Self-Installation. Some manufacturers will not sell their unit uninstalled while others have designed a unit that is less complicated and can be installed by a handy individual. These manufacturers typically provide technical support via telephone to assist with trouble-shooting. A consumer can request installation manuals prior to purchase in order to ensure that they are capable of completing the installation. It is very important to find out what support is available to the consumer regarding self-installation and trouble-shooting, prior to purchasing. Further, it is important to take into consideration that some of these calls are not toll-free or within the United States.
Installation – Local Dealers – To find a local dealer that can both provide installation as well as sales, it is best to look in your local yellow pages book under medical supply or stair lifts. Although, purchasing local may not be the most competitive price, you often get a free consultation prior to purchase as well as a 90 day installation warranty if they install the unit for you.

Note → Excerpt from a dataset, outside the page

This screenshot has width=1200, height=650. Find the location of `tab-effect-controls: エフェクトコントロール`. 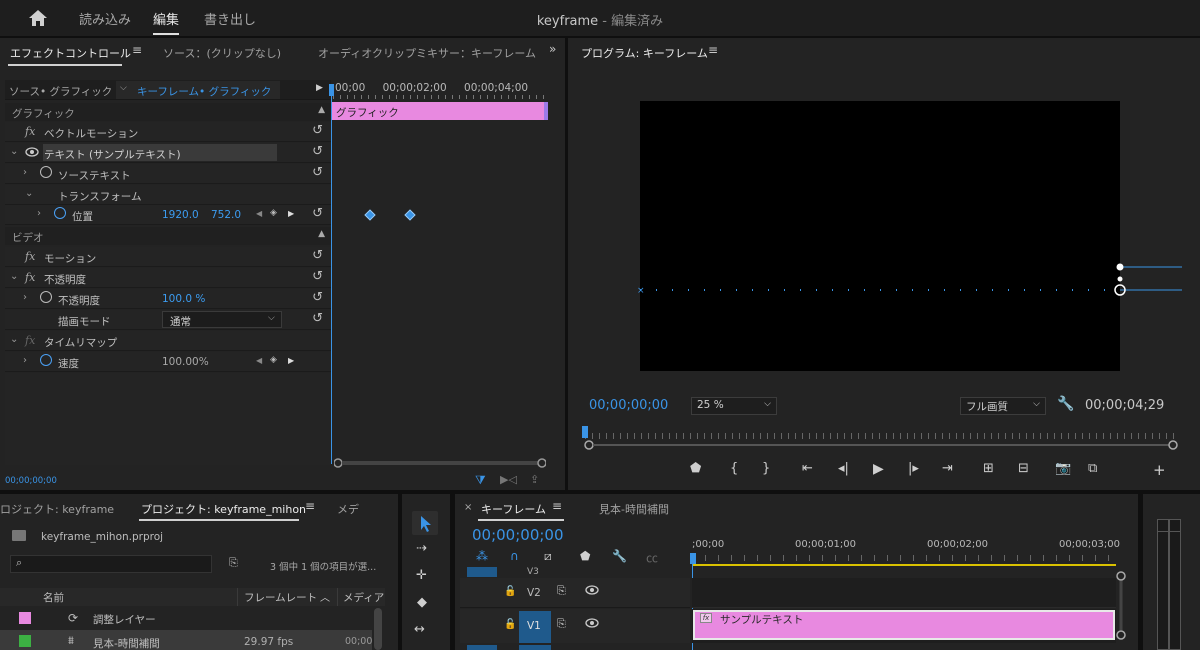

Installation – Internet Dealers – Many internet dealers can provide the unit as well as assist with installation, however, the installation is a separate cost and may be coordinated through another company.
Financial Assistance – Medicare and Medicaid as well as most private insurances do not reimburse for stair lifts. A stair lift is a non-reimbursable item and is not even coded by the insurance industry with a HCPCS (‘hix-pix’). Beware of dealers who state that they can get you reimbursed. Contact directly your insurance provider for written verification. Additionally, when you speak with your provider, make sure that they understand that you are inquiring about a Stair Lift not a LIFTCHAIR. Medicare and Medicaid do provide some reimbursement for the mechanical components that go into the reclining chair that also lifts an occupant – this is the stationary chair that you sit in. It is not a stair lift or chair lift.
While we know that a stair chair is a stair lift is a chair lift and a rose is a rose is a rose…it is still important that you get the exact one that best suits your needs. Every manufacturer and model is unique in their design, style and cost. We recommend comparing available models and then compiling a list of needs, financial capability and then expectations. At that point, you can then reach out to dealers and begin your comparison process and find the provider that meets your needs.